理子に一ノ瀬先輩の話をしたのは、6月13日。
 私が一ノ瀬先輩の部屋にあがった、その次の日のことだ。

『理子、あのね。』

 いざ、言おうと思うと、恥ずかしくなってきた。
 でも、言わなきゃ。
 理子には話さなきゃ。

『私、好きな人ができた。』

 理子は、たいして驚かなかった。
 私は、肩透かしをくらったような気分になった。

 もっと大げさにリアクションすると思ったのに…。

『そんなことだろうと思った。』

 理子は、いたって落ち着いた口調で言う。

『で、相手は?やっぱり、工藤くん?』
『違う…。』
『じゃあ、誰…?』
『理子も多分、知ってる人だと思うんだけど…。』

 理子の顔色が、サッと変わった。

『涼ちゃんはやめてよね?』
『分かってるよ。
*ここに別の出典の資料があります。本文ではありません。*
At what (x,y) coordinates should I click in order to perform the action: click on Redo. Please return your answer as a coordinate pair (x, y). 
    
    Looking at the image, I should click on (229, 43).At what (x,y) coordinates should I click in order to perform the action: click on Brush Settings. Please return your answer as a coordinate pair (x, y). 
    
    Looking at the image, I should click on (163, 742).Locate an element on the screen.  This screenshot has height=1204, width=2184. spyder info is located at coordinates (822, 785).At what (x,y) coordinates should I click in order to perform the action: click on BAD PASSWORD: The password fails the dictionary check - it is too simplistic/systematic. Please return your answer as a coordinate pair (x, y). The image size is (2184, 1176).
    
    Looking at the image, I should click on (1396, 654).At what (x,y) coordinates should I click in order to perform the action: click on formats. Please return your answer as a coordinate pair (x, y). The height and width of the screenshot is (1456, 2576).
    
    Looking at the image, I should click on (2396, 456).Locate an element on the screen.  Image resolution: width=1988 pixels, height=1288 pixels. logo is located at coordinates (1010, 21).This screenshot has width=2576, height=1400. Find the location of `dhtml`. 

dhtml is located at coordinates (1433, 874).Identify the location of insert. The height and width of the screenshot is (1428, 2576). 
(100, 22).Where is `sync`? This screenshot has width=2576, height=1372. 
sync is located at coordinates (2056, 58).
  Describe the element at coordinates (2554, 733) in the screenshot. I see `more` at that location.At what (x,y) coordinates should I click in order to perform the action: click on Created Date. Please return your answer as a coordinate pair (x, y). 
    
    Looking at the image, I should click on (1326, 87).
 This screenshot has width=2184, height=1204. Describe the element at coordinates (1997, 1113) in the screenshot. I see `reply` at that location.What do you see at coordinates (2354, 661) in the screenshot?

』

 私が苦笑すると、理子は安心したようだった。

『理子、私がスマホを拾ってもらった、イケメンくん、覚えてる?』

 理子は、しばらく考える。

『ああ!あの、声が低めのイケメンくん!覚えてるよ。え、もしかして、その人…?』

 私は、小さくうなずいた。
 なんだか、体が熱っぽい。

『そんな、うちの知らない間に!なんでなんで、どういう経緯?』

 私は、一ノ瀬先輩との出来事について、全部話した。
 理子はその間、ずっと目を輝かせていた。

『素敵!ロマンチックだね!』

 理子は、手を叩いて、まるで自分のことのように喜んだ。

『やっと、結希にも、春が訪れたか~。』
『やっとって…、失礼だなあ。』

 理子は、満面の笑みを浮かべて、言った。